I knew, now, that she was a killer. I’d seen evidence with my own eyes. Evidence I could never forget. Evidence I had to eventually share with River, Erin, and Jay.
How could I? What I’d seen would break them. All of them. And though I hadn’t killed, I’d reaped the benefit.
“How long will the transfusion take?” River asked Erin.
“It can take anywhere from one to four hours,” she said. “I’m not leaving her.”
“I’m afraid you are,” Bonneville said.
I threw a lasso of anger toward her, and her eyes widened. She didn’t move. She couldn’t move.
“They’re not going anywhere,” I said, clenching my teeth.
Bonneville’s mouth dropped open, but nothing came out.
River looked to Jay still sitting in the chair. “You okay, partner?”
“Yeah. I’ve given blood before.”
“Get something out of your pack to eat, and drink some water,” Erin said. “You need it.”
Jay nodded and opened his pack.
She stood quietly, immobile. I was between her and the door.
“You put Lucy in that fighting pit with a vampire,” I said.
“She was trained.”
“Trained? In a day?”
“She was adequately prepared.”
“You wanted to kill her.”
“I am not—”
“Spare me. You used Erin and River as leverage to keep her from shifting, and you dropped her in the arena with one of your thugs. Just because you don’t pull the trigger doesn’t make you any less a killer.”
“Think before you accuse, Dante.

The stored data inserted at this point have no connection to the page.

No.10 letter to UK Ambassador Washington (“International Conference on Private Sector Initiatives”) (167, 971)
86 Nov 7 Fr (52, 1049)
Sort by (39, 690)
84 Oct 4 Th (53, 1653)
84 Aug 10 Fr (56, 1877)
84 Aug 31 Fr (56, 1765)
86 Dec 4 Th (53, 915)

You’ve done some heinous things yourself. Or do you not remember?”
How many fights had there been? I’d lost count. I’d never kept count. As soon as I left the arena, all I wanted to do was forget what I’d been forced to do.
No.
What I’d done.
Yes, I’d been forced to do it.
But in the end, I had done it. I could have stopped. I could have let her kill me. That would have ended the madness.
My will to survive was strong, stronger than my desire to end what she was forcing me to do.
Dad! I cried out in my head. Where are you? Why didn’t you come for me? Why didn’t you find me? She’s forced me to do heinous things. Things I can’t even remember. Things I don’t want to remember.